Tanto no mundo financeiro como no mundo digital, há uma polêmica que se repete: a de que as empresas ganham dinheiro em cima daquilo que não lhes pertence
Há um tema antigo que ajuda a explicar, por analogia, algumas das encrencas da economia digital: o sistema de reservas fracionárias.
O assunto vem dos primórdios da história do dinheiro, e se refere a um fenômeno que sempre foi polêmico: os bancos mantêm em caixa apenas uma fração do que acolhem como depósitos. Desse jeito, parecem usar o que não lhes pertence em benefício deles, pois emprestam recursos que não são seus para gerar lucros que não repartem com os depositantes.
É assim que funciona, desde sempre, e muito se aprendeu sobre as engrenagens do arranjo, especialmente quando há prejuízos. É interessante evocar esses conceitos para melhor entender o que se passa no mundo digital, onde algumas empresas “captam” volumes gigantescos de dados, criam com eles muita riqueza, nem sempre remunerando adequadamente os donos dos dados com os quais a mágica se operou.
Parecido com o sistema de reservas fracionárias, ou não? Claro que há muitas outras complexidades na economia digital. “Dados” são mercadoria parecida com os chamados “bens públicos”, conforme a definição técnica dos economistas: aqueles com as propriedades de “não rivalidade” e “não exclusão”. Isso quer dizer que, diferente de dinheiro, o “uso” da mercadoria não reduz a quantidade disponível, nem inibe o uso por outros. Pense, por exemplo, numa música. Seu consumo não reduz a oferta, nem impede que outros ouçam. Não é assim quando se trata de dinheiro.
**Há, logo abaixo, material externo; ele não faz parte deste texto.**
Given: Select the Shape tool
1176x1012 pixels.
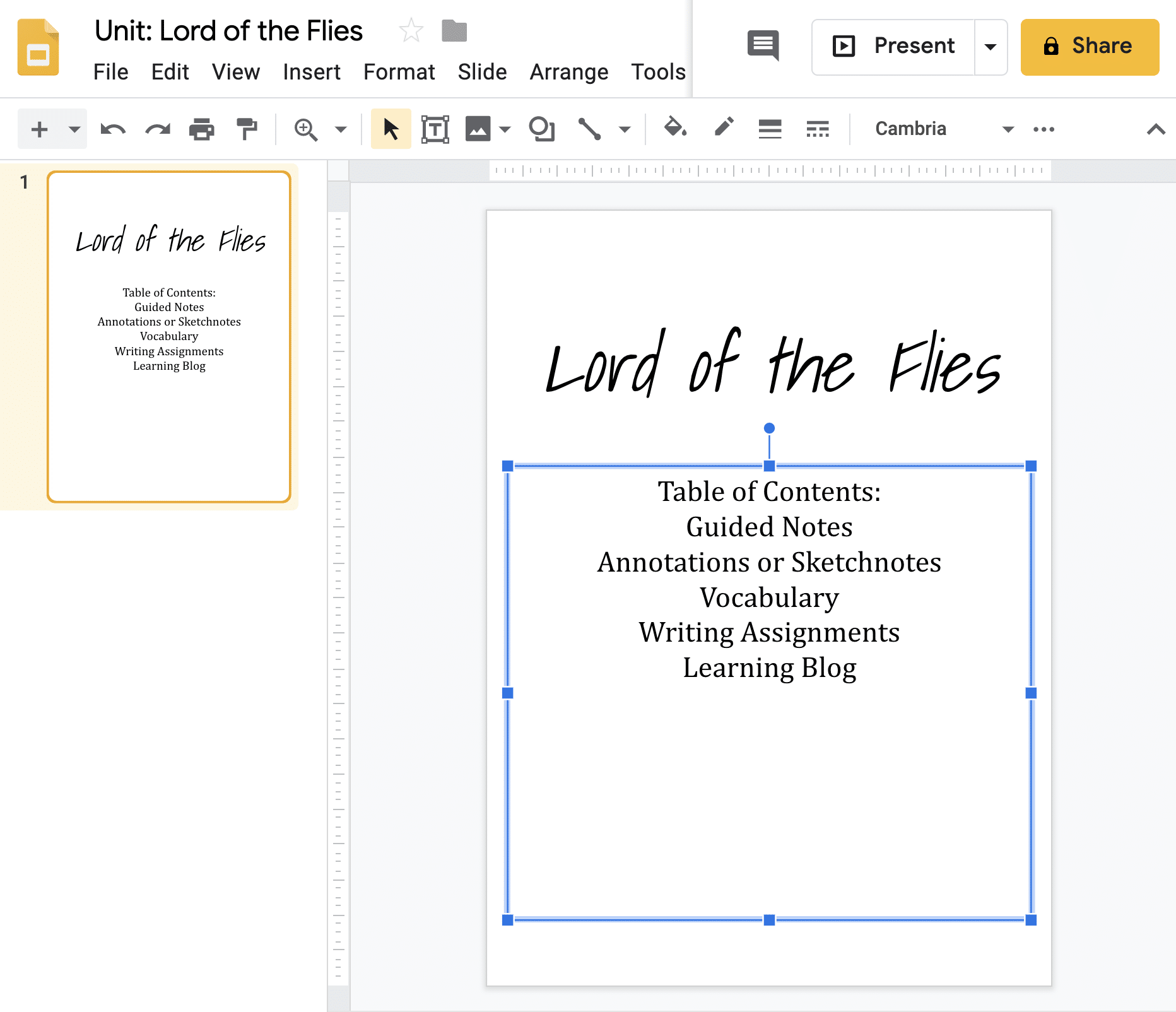Looking at the screenshot, I should 541,129.
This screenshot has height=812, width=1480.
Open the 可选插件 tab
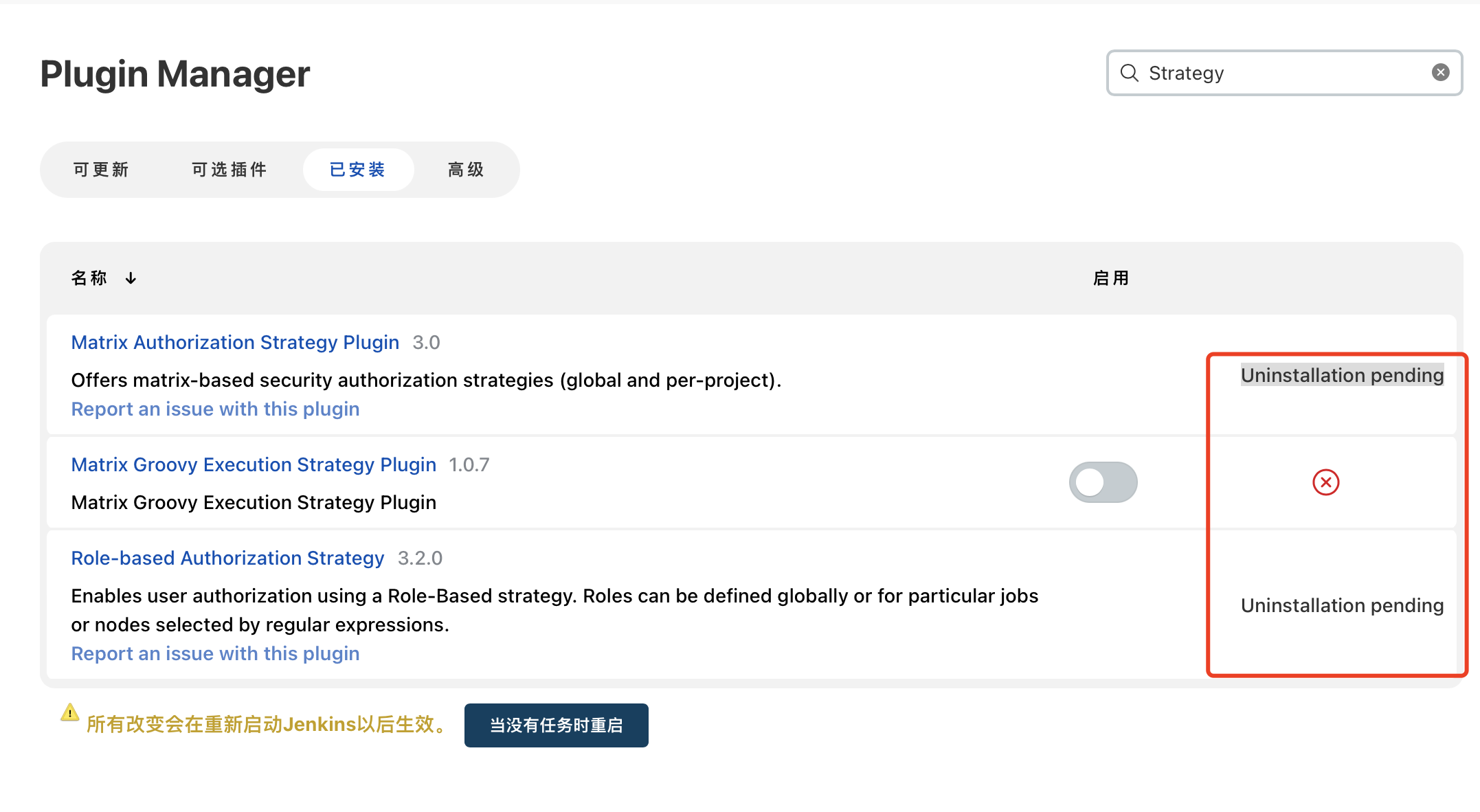229,170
Mas em um aspecto as duas coisas são parecidas: o dono quer usar do melhor jeito. O investidor financeiro quer o melhor retorno para o seu dinheiro. O mesmo vale para o dono de uma canção, de um vídeo, ou de informação comercial relevante.
Muitos acham que na economia digital existe uma espécie de “mais valia” no fato de as chamadas big techs usarem muitos dados pelos quais nada pagam e produzirem imensa riqueza que não revertem para os donos dos dados. Outros acham que elas já pagam, especialmente em vista das gratuidades.
Muitos acham que o spread bancário é muito grande, e que os bancos cobram pelos seus empréstimos uma taxa desproporcional à que usam para remunerar seus depositantes. Mas a inadimplência precisa estar na conta. São bons debates.
No mundo financeiro, a discussão é antiga e já tem algumas soluções. No mundo digital está apenas começando. Na academia há um Prêmio Nobel que propõe o agrupamento dos donos de dados para negociarem melhor os royalties a que fazem jus. Outro Nobel defende a tributação da publicidade dirigida.
Os paradigmas estão ainda em formação e a IA vai precisar de muitos “dados”.